70歳台まではまだ日々にやりたいこと、やってみたいことがあったし、それが生き甲斐になると考え、心の安定を保ってきた。

しかし、80歳を超えたあたりから、そうしたことも日常生活のなかに埋め込まれ強いて特別の目標めいたものから遠ざかってきたように思う。そんなときにこんな言葉を聞くと、そうだ、今一度そうした角度からこれからの生き甲斐を見直してみたいとおもうようになったのである。

ひたすら健康管理に気をつかい元気に過ごすことを目標とするのではなく、いかにうまく老いに寄り添い生きていくか、そして自分なりに満足した人生を終えて死を受けえ入れるか、それ自体をこれからの目標にすべきだと。

そうした生き方が超高齢者の端正な生き方になるのではなかろうかと。

「老い行く姿をみせよ。死にゆく姿をみせよ」それが老人の役割なんだと。

齢とともにいろいろなものが失われていく。いかに健康管理に努めても、確実に心身能力は失われていくのだ。

そこで、失われた能力を回復しようとするのではなく、残存した能力を感謝とともに受け入れる、感謝することが大切なんだと。

こんな言葉があるそうだ。「欠けた歯を惜しまず、残った歯を喜び、抜けた髪を憂えず、残った髪を数える」と。

健康は目的ではない、手段である。人生を豊かにいくるための手段に過ぎない。

「その人らしさ」を以て生きていきたい。

 自分が真に望む方向、やりたいこと、やらねばならないことを見定め、それに沿って随時老いの必然がもたらす病、体の不調と共存しながら、しかるべき選択をして終末期に至る。


7月1日付け産経新聞に「明らかになってきた健診の効果」と題した武蔵国分寺クリニック院長名郷直樹という医者の記事が載っていた。私がいつも興味をもって読んでいる「家庭が教える病気のはなし」という連載記事の58回目である。

イギリス医師会雑誌6月に発表されたデンマークでの6万人を対象にランダム比較試験による10年間の追跡調査で健診の効果を検証した論文を紹介し、結果は健診群と非健診群との間に死亡率や心筋梗塞・脳卒中の発症率などになんら差がないというのである。

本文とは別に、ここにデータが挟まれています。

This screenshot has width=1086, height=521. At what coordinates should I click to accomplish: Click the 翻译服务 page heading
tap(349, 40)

しかもこれは「もはや驚くべき結果ではなく、これまでの研究と同じ」で、結論として健診に公費を投ずるのはすくなくとも「健康のため」ではないと断じている。

最近、市から高齢者の健診を呼びかける書類がきていたが、これを無視した私の態度は正解だったと思う。

私は糖尿病管理のため2月に一回HA1cの検査と投薬を受けているが、それ以外の血液検査を受けることは毎回断っている。その理由は、検査で癌などの異常が見つかっても特別の措置はせずに放置することにきめているからである。

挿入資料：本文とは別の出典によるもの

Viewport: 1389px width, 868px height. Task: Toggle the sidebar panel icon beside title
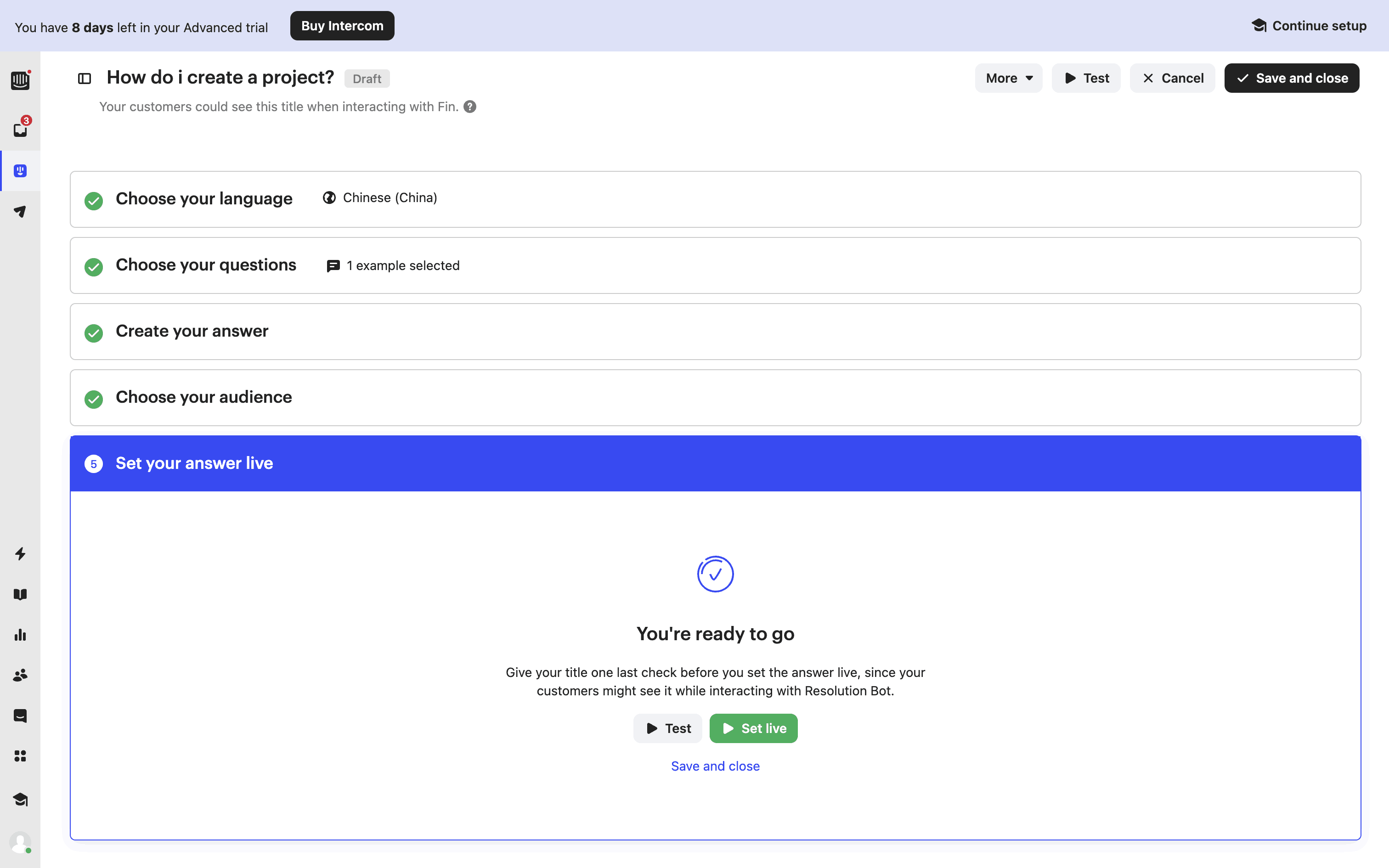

なにしろ84歳である。痛かったり、苦しかったりするのであれば対症療法はお願いしたいが、手術などの措置は望まない。


これまで、日常生活にかかる生活費については家内任せであまり関心がなかったが、昨今の経済情勢と予想残存生存年に照らしあっわせて、少しは関心を持つべきか、と考えて過去の貯金通帳を拾い出し自動的に引き落とされている銀行口座の金額をチェックしてみて、改めて驚いた。

昨年にくらべて、月々引き落とされるすべての金額が増加しているのである。電気、ガス、水道、ガソリン、電話、ネットなどをはじめ公租公課(所得税、住民税、医療保険、介護保険など)。しかも、その増加も半端なものではなくなりつつあるようだ。

デフレからの脱却がいいことのように思わされたいたが、なんのことはない年金生活者の生活を圧迫するインフレは続いているのである。

デフレの時代からインフレの時代へ、少なくとも高齢者の生活にとっては必ずしもいいことでrはなさそうである。

しかし、それが日本国民全体にとっていいことであるなら、比較的恵まれている高齢者は甘受せねばならないのかも。